I’m thrilled to say that I’m going to be able to take a readings course on mechanics next semester with a math professor. I’m going to follow along in Jose’s and Saletan’s [J,S] text Classical Dyanmics and supplement it with Arnold’s text and various web sources like John Baez’s1 notes. The goal is to learn the geometry behind mechanics. Physics, where I am, is largely taught as a bunch of separate seemingly unrelated topics. Quantum has those kets and bras and Hilbert space, while mechanics has Lagrangians and Statistical Mechanics has partition functions and Hamiltonians (though not as operators). However I know that these areas (along with optics, EM, thermo, etc) are all connected by deep geometric results.

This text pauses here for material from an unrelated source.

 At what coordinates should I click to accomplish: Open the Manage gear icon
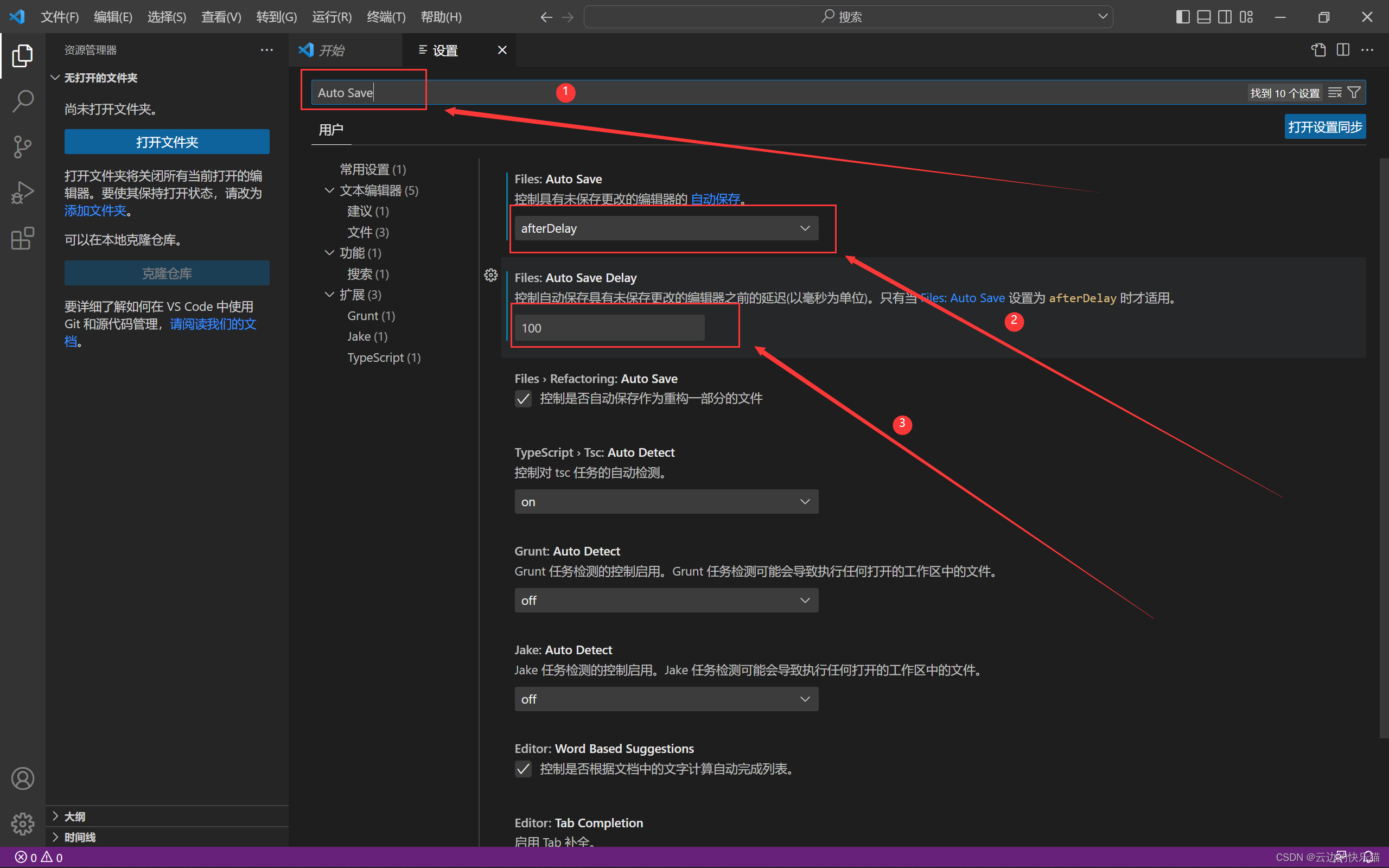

While on winter break I’m working through some material to get a head start. Right now I’m up to the point where [J,S] have derived the coordinate free Lagrangian:
$L_{\Delta} \theta_L-dL=0$

where $\theta_L=\frac{\partial L}{\partial \dot{q^{\alpha}}}dq^{\alpha}$

Well that looks neat, but what does it mean? $\theta_L$ is a one-form field and we’re looking at how it evolves along $\Delta$ which is the vector field
$\Delta = \dot{q}^{\alpha}\frac{\partial}{\partial q^{\alpha}}+\ddot{q}^{\alpha}\frac{\partial}{\partial \dot{q}^{\alpha}}$
This field has vectors parallel to the possible trajectories of the system. The time evolution of a dynamical variable $f(q,\dot{q})$ is the Lie derivative, $L_{\Delta}f$. So what does it mean to ask how the one form $\theta_L$ evolves along these trajectories? Even more so what does the Lagrangian even mean? What does it represent about the system? The notes by Baez (above) seem to offer some possible insight and maybe I’ll have more to add later.

I’ll grant that this post doesn’t answer any questions as much as it asks them. This will often be the case and I hope to return and post updates to these posts as time goes on. Essentially this will be a online record of my attempt to learn some beautiful physics and mathematics.

1: John Baez is a hoot to read. He refers to stuff like hyperreals in his mechanics book!